Affiche de la Seigneurie de Liret sur le chemin Royal.

Le vignoble la Seigneurie de Liret produit un vin mousseux blanc à base de pinot meunier, de pinot noir et de chardonnay.

Photo : Radio-Canada / Marie Maude Pontbriand

Le projet ne s’est pas concrétisé. Le copropriétaire Sébastien Demers était prêt à offrir une petite partie de sa production, mais pas à diminuer sa marge de profit.

Du moment où je vends au même prix, eux [les importateurs], il faut qu’ils ajoutent les prix de transport, de distribution, leur profit. Rendue sur la table du restaurateur, ça devient une bouteille assez dispendieuse, explique-t-il.

Les vins québécois ne sont pas assez connus pour justifier un prix exorbitant pour une bouteille de vin rendue sur une table européenne.

Une citation de :Sébastien Demers, copropriétaire de la Seigneurie de Liret

M. Demers ne ferme pas la porte à envoyer un jour ses vins à l’extérieur du pays, mais pas avant d’avoir augmenté substantiellement le nombre de bouteilles qu’il produit.

Réglementation stricte

Au téléphone avec Radio-Canada, des vignerons se sont posé la question : comment le Vignoble Camy a-t-il donc fait pour exporter de petites quantités en France et se retrouver sur une table aussi prestigieuse?

Le copropriétaire Fred Tremblay explique qu’il a bénéficié d’une dérogation méconnue, qui permet d’envoyer de petits volumes de vin dans l’Union européenne.

Il admet cependant que l’opération n’est pas rentable.
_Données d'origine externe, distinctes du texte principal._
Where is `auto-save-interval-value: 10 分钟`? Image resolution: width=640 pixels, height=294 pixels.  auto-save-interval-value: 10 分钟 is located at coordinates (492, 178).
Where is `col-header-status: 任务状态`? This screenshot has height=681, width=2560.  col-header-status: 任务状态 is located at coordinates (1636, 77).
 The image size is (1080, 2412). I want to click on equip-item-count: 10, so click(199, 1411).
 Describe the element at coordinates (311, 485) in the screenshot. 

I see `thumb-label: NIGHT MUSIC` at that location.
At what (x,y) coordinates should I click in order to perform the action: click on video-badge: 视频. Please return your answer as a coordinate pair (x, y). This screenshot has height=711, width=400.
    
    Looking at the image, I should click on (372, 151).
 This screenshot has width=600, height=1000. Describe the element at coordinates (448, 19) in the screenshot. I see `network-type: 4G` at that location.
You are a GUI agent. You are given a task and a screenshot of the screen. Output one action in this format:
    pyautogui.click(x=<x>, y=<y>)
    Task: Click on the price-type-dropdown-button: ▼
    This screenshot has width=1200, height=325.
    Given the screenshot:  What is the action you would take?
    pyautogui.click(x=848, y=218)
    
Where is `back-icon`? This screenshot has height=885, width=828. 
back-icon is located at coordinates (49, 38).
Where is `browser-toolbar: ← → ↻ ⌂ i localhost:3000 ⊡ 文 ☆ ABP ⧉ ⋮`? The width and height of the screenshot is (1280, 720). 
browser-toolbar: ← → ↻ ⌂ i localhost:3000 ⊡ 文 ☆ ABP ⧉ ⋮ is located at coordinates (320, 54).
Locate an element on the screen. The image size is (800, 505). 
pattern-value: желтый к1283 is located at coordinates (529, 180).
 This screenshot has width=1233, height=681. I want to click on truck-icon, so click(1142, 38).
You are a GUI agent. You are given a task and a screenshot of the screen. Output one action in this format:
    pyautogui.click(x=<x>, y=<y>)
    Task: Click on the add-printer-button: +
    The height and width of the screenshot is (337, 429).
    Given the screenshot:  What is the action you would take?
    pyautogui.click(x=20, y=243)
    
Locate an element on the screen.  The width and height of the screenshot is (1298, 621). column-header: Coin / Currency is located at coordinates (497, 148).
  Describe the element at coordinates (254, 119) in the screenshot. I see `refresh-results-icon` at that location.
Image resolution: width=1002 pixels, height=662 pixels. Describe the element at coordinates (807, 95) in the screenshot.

Je fais beaucoup plus d’argent quand je vends mes caisses de vin ici au Québec.

Les envoyer en France, ça me coûte beaucoup d’argent sur chaque caisse. C’est un investissement stratégique, marketing et visibilité.

Une citation de :Fred Tremblay, copropriétaire du Vignoble Camy
Des vignes et des barriques

Le Vignoble Camy est situé à Saint-Bernard-de-Lacolle.

Photo : Vignoble Camy

Le Vignoble Pinard et Filles, qui espère exporter un jour dans l’Union européenne, confirme que pour y envoyer des quantités substantielles de vin, il devra d’abord se conformer à des normes coûteuses.

Il faudrait notamment qu’il adhère à l’Indication géographique protégée Vin du Québec (IGP) afin d’être considéré comme un vin d’appellation, une décision qu’il n’est pas encore prêt à prendre.

On a mis un X sur l’Europe, pour l’instant.

Une citation de :Frédéric Simon, propriétaire du Vignoble Pinard et Filles

Qui l’aurait cru?

Charles Henri de Coussergues, pionnier de la viticulture au Québec, propriétaire du Vignoble de l’Orpailleur et administrateur du Conseil des vins du Québec, affirme que l’exportation ne doit pas être un objectif pour l’industrie.

Par contre, les petits coups d’éclat comme celui du Vignoble Camy sont des occasions en or de mettre en valeur le savoir-faire québécois et de faire tomber les préjugés encore persistants, selon lui.

Les gens se disent : "qui l’aurait cru?" Effectivement, qui l’aurait cru! Ça démontre qu’aujourd’hui on a des standards internationaux et qu’on n’a pas à rougir de nos vins.

Une citation de :Charles-Henri de Coussergues, vigneron et administrateur du Conseil des vins du Québec
Henri de Coussergues accroupi tenant entre ses mains une grappe de raisins rouges.

Charles-Henri de Coussergues, copropriétaire du Vignoble de l'Orpailleur.

Photo : Radio-Canada / Fannie Bussières McNicoll

Néanmoins, il explique qu’en raison de ses coûts de production élevés, le Québec peut difficilement rivaliser avec les plus grands joueurs étrangers pour l’exportation.

C’est la jungle. Ce n’est pas notre réalité. C’est souvent de faire des prix pour de grosses quantités, ce qu’on ne peut pas faire.

Malgré tout, le copropriétaire du Vignoble Camy est convaincu d’une chose : son succès actuel en France aura des retombées non seulement sur son entreprise, mais aussi sur l’ensemble de l’industrie vinicole québécoise.

Je pense que c’est mon devoir de pousser ça un peu pour faire rayonner ce qu’on est capable de faire de bien jusqu’en dehors de nos frontières, dit Fred Tremblay.